In earlier work, patients with hippocampal damage successfully path integrated, apparently by maintaining spatial information in working memory. In contrast, rats with hippocampal damage were unable to path integrate, even when the paths were simple and working memory might have been expected to support performance. We considered possible ways to understand these findings. We tested rats with either hippocampal lesions or lesions of medial prefrontal cortex (mPFC) on three tasks of spatial or nonspatial memory: path integration, spatial alternation, and a nonspatial alternation task. Rats with mPFC lesions were impaired on both spatial and nonspatial alternation but performed normally on path integration. By contrast, rats with hippocampal lesions were impaired on path integration and spatial alternation but performed normally on nonspatial alternation. We propose that rodent neocortex is limited in its ability to construct a coherent spatial working memory of complex environments. Accordingly, in tasks such as path integration and spatial alternation, working memory cannot depend on neocortex alone. Rats may accomplish many spatial memory tasks by relying on long-term memory. Alternatively, they may accomplish these tasks within working memory through sustained coordination between hippocampus and other cortical brain regions such as mPFC, in the case of spatial alternation, or parietal cortex in the case of path integration. © 2016 Wiley Periodicals, Inc.

Contrasting effects on path integration after hippocampal damage in humans and rats.

The hippocampus and other medial temporal lobe structures have been linked to both memory and spatial cognition, but it has been unclear how these ideas are connected. We carried out parallel studies of path integration in patients with medial temporal lobe lesions and rats with hippocampal lesions. Subjects entered a circular arena without vision, searched for a target, and then attempted to return to the start location.
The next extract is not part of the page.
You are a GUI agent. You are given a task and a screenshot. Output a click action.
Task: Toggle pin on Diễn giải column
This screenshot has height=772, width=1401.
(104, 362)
Patients performed accurately, and as well as controls, so long as the outward path was relatively direct and the target was found within 20 s. In sharp contrast, rats with hippocampal lesions were impaired, even when the outward path was shorter than 1 m, involved no turns, and the target was found within 3 s. We suggest that patients succeeded because performance could be supported by working memory and that patients and rats differ after hippocampal lesions in their ability to construct a coherent working memory of spatial environments.